** Task material follows **
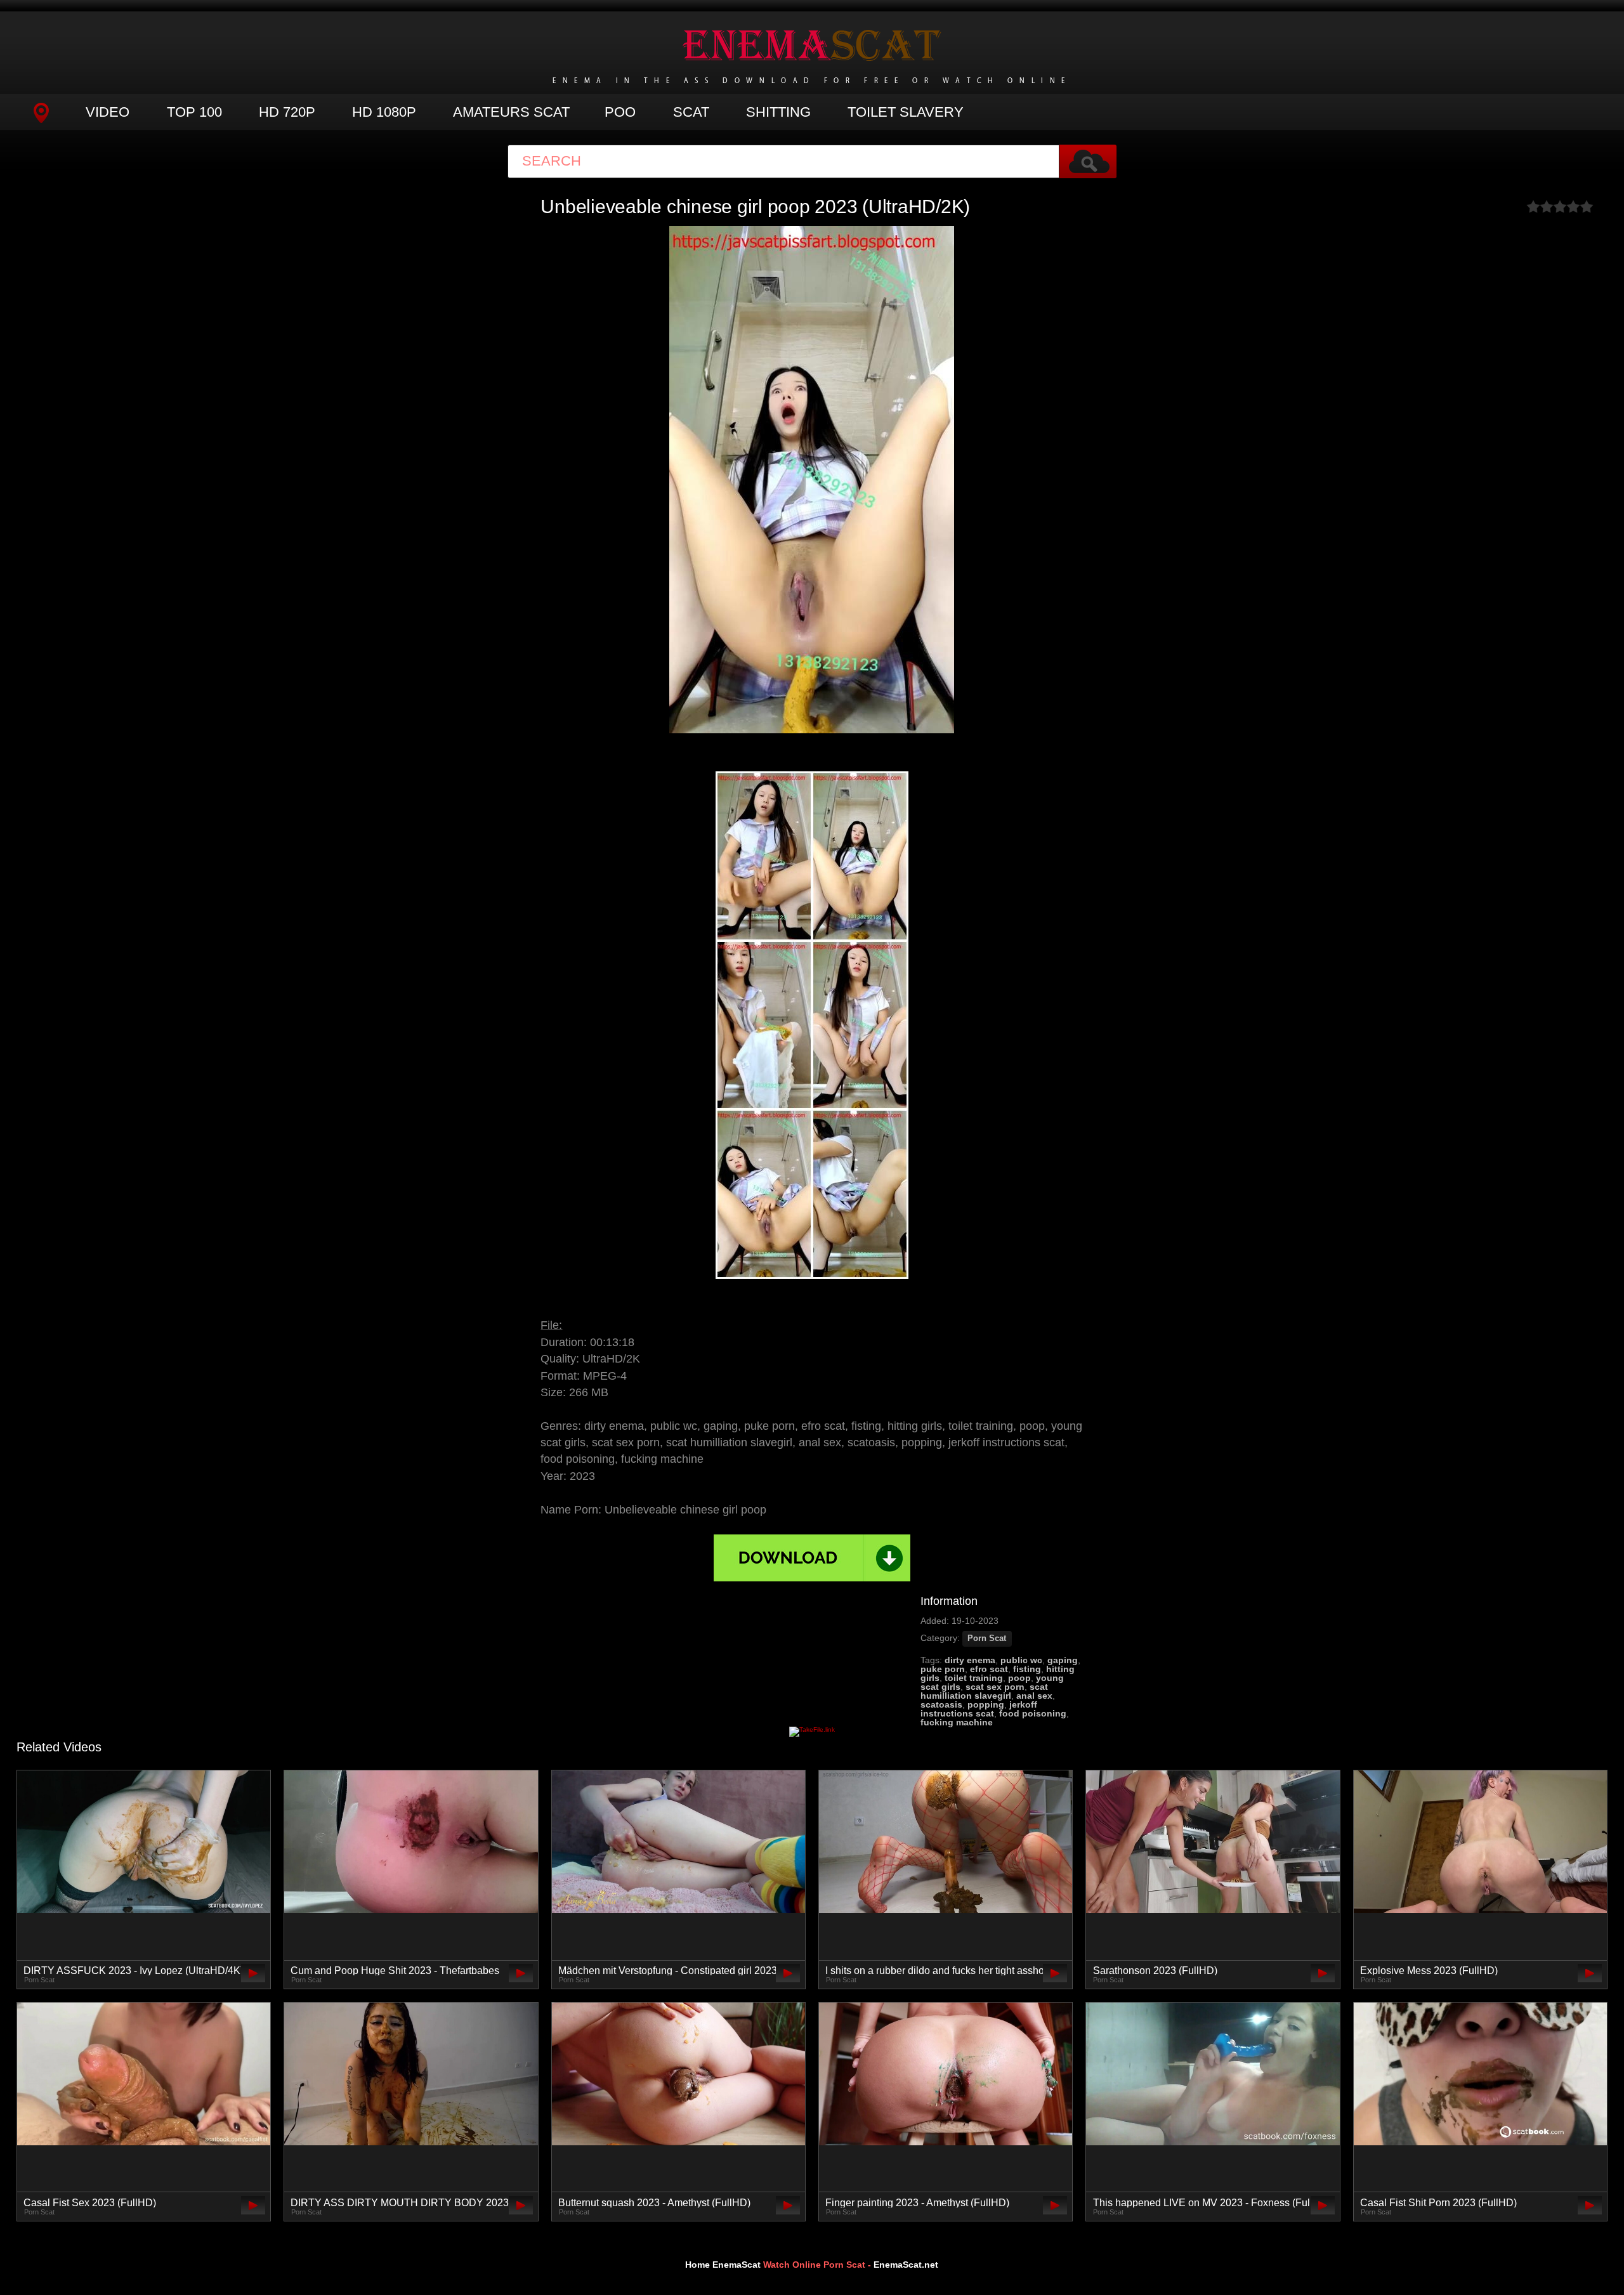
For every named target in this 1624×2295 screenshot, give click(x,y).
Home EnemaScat (723, 2264)
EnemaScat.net (906, 2264)
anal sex (1034, 1695)
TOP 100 (194, 112)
** End of Task material **
(Goal of the exercise):
An exact copy of all the data above is required; omit any pictures.

(Answer box):
For every named target in this 1624×2295 screenshot, give click(x,y).
Home EnemaScat (723, 2264)
EnemaScat.net (906, 2264)
anal sex (1034, 1695)
TOP 100 (194, 112)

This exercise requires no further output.